Get Our Latest Stock Analysis on Intuit
Intuit News Roundup
Here are the key news stories impacting Intuit this week:
- Positive Sentiment: BDO Canada and Intuit announced a partnership to serve small and mid‑sized businesses in Canada, which could expand Intuit’s customer reach and Drive recurring revenue in QuickBooks and related services. BDO Canada, Intuit team up
- Positive Sentiment: Zacks highlights Intuit as a strong growth stock—reiterating solid fundamentals, revenue growth drivers (SMB & consumer tax products), and favorable style scores that support longer‑term investor interest. Here’s Why Intuit is a Strong Growth Stock
- Neutral Sentiment: Goldman Sachs initiated coverage with a Neutral (hold) rating and a $720 price target — the PT implies meaningful upside, but the neutral stance tempers near‑term buying momentum; Goldman also cited AI adoption as a tailwind. Goldman Sachs Assumes Coverage of Intuit
- Neutral Sentiment: Zacks also flagged INTU as drawing above‑average investor attention recently — increased search/traffic can precede volatility but isn’t directional on its own. Intuit is Attracting Investor Attention
- Neutral Sentiment: Coverage noting INTU “outperforms competitors despite losses” points to relative strength within the sector even as the stock pulls back—useful context for active traders and longs. Intuit outperforms competitors despite losses
- Negative Sentiment: Articles noting that Intuit’s stock “sinks as market gains” emphasize short‑term selling pressure and market‑wide rotation away from high‑multiple software names; this likely explains today’s decline. Intuit stock sinks as market gains
About Intuit
Intuit Inc (NASDAQ: INTU) is a financial software company headquartered in Mountain View, California, that develops and sells cloud-based financial management and compliance products for individuals, small businesses, self-employed workers and accounting professionals.
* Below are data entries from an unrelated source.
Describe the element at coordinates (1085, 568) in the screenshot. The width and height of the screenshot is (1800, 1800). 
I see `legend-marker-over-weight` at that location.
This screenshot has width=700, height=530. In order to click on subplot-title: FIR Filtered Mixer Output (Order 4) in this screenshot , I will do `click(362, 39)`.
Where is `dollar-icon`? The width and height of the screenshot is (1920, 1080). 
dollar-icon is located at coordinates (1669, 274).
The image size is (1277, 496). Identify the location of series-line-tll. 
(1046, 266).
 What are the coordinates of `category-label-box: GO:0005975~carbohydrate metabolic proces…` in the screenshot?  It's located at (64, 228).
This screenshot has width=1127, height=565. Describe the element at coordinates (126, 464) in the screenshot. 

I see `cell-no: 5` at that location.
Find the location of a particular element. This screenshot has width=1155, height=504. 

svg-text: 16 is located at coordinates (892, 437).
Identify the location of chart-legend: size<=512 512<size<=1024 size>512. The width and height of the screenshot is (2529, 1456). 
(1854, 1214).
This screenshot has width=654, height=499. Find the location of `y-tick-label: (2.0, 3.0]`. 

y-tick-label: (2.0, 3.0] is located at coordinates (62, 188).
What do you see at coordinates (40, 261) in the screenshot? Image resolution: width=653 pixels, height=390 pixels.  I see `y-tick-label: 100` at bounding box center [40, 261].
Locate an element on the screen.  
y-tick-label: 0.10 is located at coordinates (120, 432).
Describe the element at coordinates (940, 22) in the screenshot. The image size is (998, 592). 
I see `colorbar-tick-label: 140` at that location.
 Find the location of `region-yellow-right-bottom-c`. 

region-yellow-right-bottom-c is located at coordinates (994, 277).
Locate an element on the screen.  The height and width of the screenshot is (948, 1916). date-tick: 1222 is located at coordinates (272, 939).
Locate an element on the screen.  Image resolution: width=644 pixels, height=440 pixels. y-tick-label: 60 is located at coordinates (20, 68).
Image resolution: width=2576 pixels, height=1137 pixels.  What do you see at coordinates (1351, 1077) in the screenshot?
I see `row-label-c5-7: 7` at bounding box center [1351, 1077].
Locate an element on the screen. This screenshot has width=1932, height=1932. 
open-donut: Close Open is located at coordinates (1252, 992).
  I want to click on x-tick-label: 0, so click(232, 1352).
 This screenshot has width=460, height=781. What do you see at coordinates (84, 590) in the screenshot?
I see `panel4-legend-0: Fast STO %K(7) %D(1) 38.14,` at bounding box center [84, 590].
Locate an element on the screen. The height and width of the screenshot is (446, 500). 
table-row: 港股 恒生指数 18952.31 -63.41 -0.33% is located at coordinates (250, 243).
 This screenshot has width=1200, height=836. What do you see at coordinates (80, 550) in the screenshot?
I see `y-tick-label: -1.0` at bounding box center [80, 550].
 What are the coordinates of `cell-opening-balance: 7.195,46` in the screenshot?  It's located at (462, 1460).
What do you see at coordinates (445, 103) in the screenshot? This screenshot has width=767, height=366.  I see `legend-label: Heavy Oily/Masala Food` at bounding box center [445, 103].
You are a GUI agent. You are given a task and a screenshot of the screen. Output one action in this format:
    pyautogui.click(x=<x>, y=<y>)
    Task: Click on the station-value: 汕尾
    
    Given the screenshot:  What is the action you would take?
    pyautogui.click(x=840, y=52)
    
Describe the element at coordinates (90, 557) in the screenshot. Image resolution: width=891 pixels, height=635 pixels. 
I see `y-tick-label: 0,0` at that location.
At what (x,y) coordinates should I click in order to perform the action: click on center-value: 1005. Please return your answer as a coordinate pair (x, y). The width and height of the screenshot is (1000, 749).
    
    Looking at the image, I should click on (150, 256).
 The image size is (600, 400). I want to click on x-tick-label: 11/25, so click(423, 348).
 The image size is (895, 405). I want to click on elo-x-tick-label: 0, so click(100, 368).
Founded in 1983 by Scott Cook and Tom Proulx, the company has grown from desktop tax and accounting software into a diversified provider of online financial tools. As of my latest update, Sasan Goodarzi serves as Chief Executive Officer.
Intuit’s product portfolio includes QuickBooks, its flagship accounting and business-management platform that offers bookkeeping, payroll, payments and invoicing capabilities; TurboTax, a tax-preparation and filing service aimed at individual taxpayers; and Mint, a consumer personal-finance and budgeting app.